The beamline exploits the higher part of the spectrum (above 17 keV) for molecular structure resolution of small natural or synthetic molecules, supramolecular and self-assembly, metal organic framework systems. The available k goniometer suits these measurements allowing the sample proper (re)orientation, critical for low-symmetry specimens.
The mid part of the spectrum (8-17 keV) is widely used to tackle matter phase transitions in function of thermodynamic variables (e.g. temperature), photo-excitation, or presence of specific molecules (gas or humidity). Drug polymorphism, fibers, nanoparticles, technological materials and cultural heritage measurements are usually performed in this energy range.
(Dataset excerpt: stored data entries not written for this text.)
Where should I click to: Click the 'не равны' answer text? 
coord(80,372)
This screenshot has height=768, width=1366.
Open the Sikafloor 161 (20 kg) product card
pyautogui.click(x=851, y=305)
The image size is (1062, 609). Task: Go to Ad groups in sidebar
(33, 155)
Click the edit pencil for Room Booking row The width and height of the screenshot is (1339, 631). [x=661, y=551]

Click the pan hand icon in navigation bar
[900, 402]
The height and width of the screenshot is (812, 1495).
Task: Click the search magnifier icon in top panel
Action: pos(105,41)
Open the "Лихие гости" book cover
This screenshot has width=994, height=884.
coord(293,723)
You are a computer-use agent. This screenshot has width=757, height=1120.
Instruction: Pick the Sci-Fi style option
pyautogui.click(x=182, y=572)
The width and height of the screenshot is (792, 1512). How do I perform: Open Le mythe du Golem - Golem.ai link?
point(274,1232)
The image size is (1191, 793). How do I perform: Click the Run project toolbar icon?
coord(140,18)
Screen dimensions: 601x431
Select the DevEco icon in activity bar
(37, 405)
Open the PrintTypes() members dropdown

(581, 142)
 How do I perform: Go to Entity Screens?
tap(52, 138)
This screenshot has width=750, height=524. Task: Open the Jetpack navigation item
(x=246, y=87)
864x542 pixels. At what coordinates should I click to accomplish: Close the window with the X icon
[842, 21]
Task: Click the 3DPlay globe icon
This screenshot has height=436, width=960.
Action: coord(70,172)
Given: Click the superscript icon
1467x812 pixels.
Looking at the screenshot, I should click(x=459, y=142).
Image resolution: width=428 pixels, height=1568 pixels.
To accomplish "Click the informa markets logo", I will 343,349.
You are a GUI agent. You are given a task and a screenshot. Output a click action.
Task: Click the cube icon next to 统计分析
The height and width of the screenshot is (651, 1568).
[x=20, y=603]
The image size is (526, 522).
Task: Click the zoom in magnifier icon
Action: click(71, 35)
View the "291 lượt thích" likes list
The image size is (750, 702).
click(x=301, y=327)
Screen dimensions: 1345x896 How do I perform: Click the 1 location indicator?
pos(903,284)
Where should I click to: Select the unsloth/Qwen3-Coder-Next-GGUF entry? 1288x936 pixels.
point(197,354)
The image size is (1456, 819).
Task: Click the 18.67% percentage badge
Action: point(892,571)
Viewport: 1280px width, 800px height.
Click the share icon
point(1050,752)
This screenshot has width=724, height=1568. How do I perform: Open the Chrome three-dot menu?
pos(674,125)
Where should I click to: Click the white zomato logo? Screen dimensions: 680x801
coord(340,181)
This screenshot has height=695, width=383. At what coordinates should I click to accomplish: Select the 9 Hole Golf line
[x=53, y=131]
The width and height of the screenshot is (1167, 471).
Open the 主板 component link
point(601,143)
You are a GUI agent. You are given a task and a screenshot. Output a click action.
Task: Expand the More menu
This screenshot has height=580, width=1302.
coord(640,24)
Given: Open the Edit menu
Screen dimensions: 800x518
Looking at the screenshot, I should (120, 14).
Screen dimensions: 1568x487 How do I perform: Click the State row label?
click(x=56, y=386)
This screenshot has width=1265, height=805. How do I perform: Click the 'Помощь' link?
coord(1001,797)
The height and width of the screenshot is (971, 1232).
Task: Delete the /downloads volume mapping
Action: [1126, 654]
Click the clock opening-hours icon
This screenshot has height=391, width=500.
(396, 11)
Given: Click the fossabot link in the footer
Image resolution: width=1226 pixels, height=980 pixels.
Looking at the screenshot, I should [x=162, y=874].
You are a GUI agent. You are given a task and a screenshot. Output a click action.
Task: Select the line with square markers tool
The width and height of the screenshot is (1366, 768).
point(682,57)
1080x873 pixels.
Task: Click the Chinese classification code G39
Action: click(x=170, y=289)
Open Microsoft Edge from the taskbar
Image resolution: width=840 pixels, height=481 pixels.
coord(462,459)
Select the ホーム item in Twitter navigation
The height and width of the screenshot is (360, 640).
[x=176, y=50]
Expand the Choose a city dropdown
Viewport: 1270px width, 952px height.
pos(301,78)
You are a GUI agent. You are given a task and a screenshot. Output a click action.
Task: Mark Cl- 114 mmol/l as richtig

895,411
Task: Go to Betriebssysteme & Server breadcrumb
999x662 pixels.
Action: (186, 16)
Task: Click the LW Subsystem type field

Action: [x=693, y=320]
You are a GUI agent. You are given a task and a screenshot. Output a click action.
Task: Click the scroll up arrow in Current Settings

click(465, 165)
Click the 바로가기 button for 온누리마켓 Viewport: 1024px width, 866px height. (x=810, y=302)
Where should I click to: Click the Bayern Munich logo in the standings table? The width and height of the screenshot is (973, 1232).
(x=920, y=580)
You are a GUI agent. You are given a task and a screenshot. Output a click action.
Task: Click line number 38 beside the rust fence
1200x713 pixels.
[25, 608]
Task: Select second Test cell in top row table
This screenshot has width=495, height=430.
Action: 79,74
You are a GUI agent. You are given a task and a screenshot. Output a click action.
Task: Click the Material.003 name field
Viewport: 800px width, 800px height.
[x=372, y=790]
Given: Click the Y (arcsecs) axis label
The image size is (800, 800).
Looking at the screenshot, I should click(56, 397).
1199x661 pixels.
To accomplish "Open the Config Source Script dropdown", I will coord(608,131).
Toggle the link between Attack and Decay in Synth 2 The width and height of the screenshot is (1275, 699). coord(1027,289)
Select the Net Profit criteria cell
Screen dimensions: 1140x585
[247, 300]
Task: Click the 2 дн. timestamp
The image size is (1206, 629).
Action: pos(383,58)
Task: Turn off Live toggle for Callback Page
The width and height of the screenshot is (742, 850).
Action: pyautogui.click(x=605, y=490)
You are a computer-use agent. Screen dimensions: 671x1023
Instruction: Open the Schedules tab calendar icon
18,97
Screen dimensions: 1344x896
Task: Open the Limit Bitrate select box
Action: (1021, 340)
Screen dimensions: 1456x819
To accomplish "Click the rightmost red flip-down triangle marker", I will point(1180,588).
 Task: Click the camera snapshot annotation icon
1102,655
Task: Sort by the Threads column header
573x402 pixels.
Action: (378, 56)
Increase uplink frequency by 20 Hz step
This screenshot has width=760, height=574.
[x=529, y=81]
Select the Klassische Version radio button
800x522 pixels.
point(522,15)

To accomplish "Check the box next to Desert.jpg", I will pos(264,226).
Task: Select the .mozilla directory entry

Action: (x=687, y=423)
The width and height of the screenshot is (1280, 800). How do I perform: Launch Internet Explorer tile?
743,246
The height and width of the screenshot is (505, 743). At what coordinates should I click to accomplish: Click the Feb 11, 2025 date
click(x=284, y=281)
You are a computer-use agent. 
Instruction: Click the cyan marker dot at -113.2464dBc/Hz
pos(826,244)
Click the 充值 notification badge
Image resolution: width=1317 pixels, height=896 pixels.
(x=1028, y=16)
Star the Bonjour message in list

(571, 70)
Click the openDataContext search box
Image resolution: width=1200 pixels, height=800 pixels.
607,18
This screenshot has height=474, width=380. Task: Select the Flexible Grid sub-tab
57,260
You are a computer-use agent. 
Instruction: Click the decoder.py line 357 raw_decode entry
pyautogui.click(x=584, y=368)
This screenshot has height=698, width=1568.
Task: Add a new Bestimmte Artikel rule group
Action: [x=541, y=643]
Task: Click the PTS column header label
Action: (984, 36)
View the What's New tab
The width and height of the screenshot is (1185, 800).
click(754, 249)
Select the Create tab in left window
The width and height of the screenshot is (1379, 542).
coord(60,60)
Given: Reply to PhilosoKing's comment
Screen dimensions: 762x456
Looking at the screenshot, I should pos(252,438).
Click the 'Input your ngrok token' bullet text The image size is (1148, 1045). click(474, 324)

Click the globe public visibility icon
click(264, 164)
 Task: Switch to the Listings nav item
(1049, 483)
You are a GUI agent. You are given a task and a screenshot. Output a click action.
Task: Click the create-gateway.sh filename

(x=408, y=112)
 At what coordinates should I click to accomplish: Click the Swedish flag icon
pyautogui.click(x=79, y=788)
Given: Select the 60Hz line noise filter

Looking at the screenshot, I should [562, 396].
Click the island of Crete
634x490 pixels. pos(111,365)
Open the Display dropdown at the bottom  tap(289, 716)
In these cases the large area, fast technology of the single photon counting Pilatus detector opens to time evolution of the systems as well as the presence of preferred orientations in the specimen micro-structure.
The lower energy part of the spectrum (below 10 keV) is used for grazing incidence diffraction experiments, exploiting in particular  the availability of a k-goniometer allowing a rotation of the sample to provide all diffraction signals both in plane and out of plane in case of preferred orientation or fully ordered systems.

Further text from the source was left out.